## Excerpt provided
════════════════
It is well known that western literature is based on two pillars--the Greek
culture and the Hebrew culture. In the Hebrew culture, there is a book,
namely, the Bible that accumulates its rich cultural heritage. Most western
authors are influenced by those two literary origins consciously or unconsciously.
They, without doubt, also influenced Harriet Beecher Stowe (1811-1896),
a nineteenth century American female writer. Yet, with her strong religious
background, she tended to be influenced deeper by the latter than by the
former. Born into a family of religion, Harriet's father, Lyman Beecher
was one of America's most celebrated clergymen and the principal spokesman
for Calvinism in the nineteenth century; her mother, was a woman of prayer
who died when Harriet was four years old; her brother, Henry Ward Beecher,
was the best known pulpit orator of his times. In 1836, she was married
to Calvin Stowe, a Biblical scholar. In a word, Harriet Beecher Stowe was
bred, and lived all her life at the atmosphere of Christianity that inevitably
influenced her masterpiece Uncle Tom's Cabin.
════════════════
## Stored data
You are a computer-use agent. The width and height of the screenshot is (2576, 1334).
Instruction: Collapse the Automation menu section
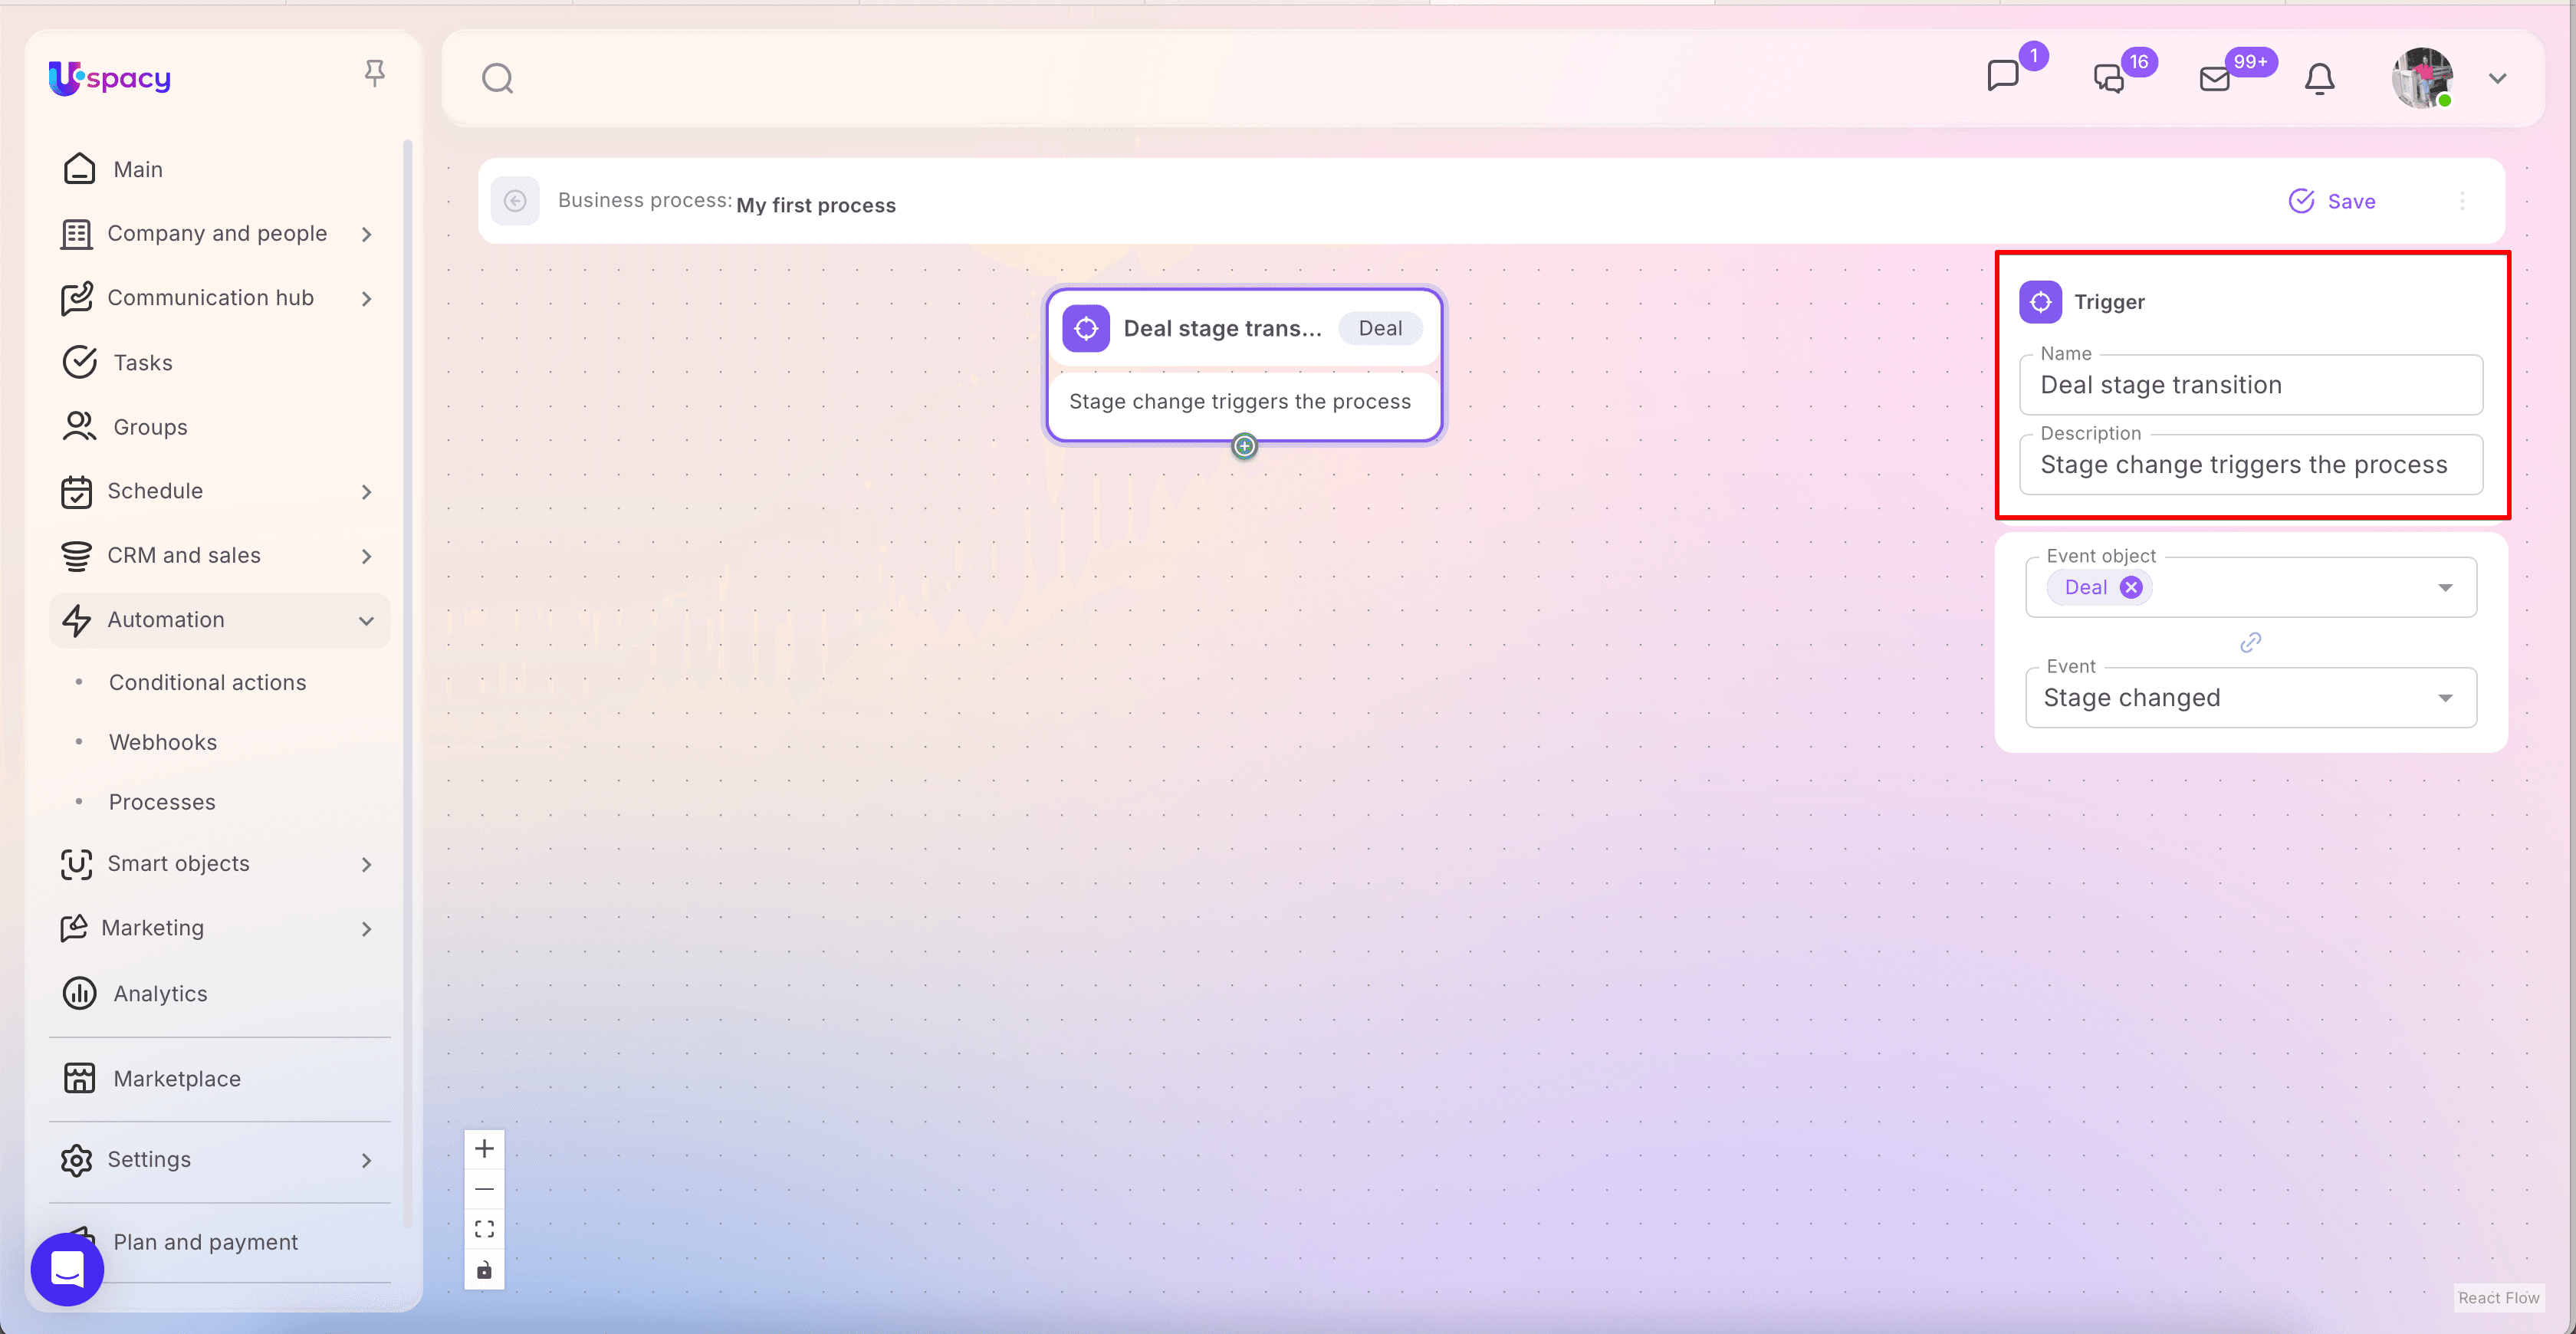coord(366,620)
════════════════
## What is asked
[1] Transcribe the passage on Harriet Beecher Stowe from "They, without doubt, also" to "Uncle Tom's Cabin.".
[2] Using the passage on Harriet Beecher Stowe, answer these:
(a) Which two cultures does it call the pillars of western literature?
(b) How old was Harriet when her mother died?
(c) In what year did she marry Calvin Stowe?

## Responses for each task
[1]
They, without doubt, also influenced Harriet Beecher Stowe (1811-1896),
a nineteenth century American female writer. Yet, with her strong religious
background, she tended to be influenced deeper by the latter than by the
former. Born into a family of religion, Harriet's father, Lyman Beecher
was one of America's most celebrated clergymen and the principal spokesman
for Calvinism in the nineteenth century; her mother, was a woman of prayer
who died when Harriet was four years old; her brother, Henry Ward Beecher,
was the best known pulpit orator of his times. In 1836, she was married
to Calvin Stowe, a Biblical scholar. In a word, Harriet Beecher Stowe was
bred, and lived all her life at the atmosphere of Christianity that inevitably
influenced her masterpiece Uncle Tom's Cabin.

[2]
(a) The Greek culture and the Hebrew culture
(b) Four years old
(c) 1836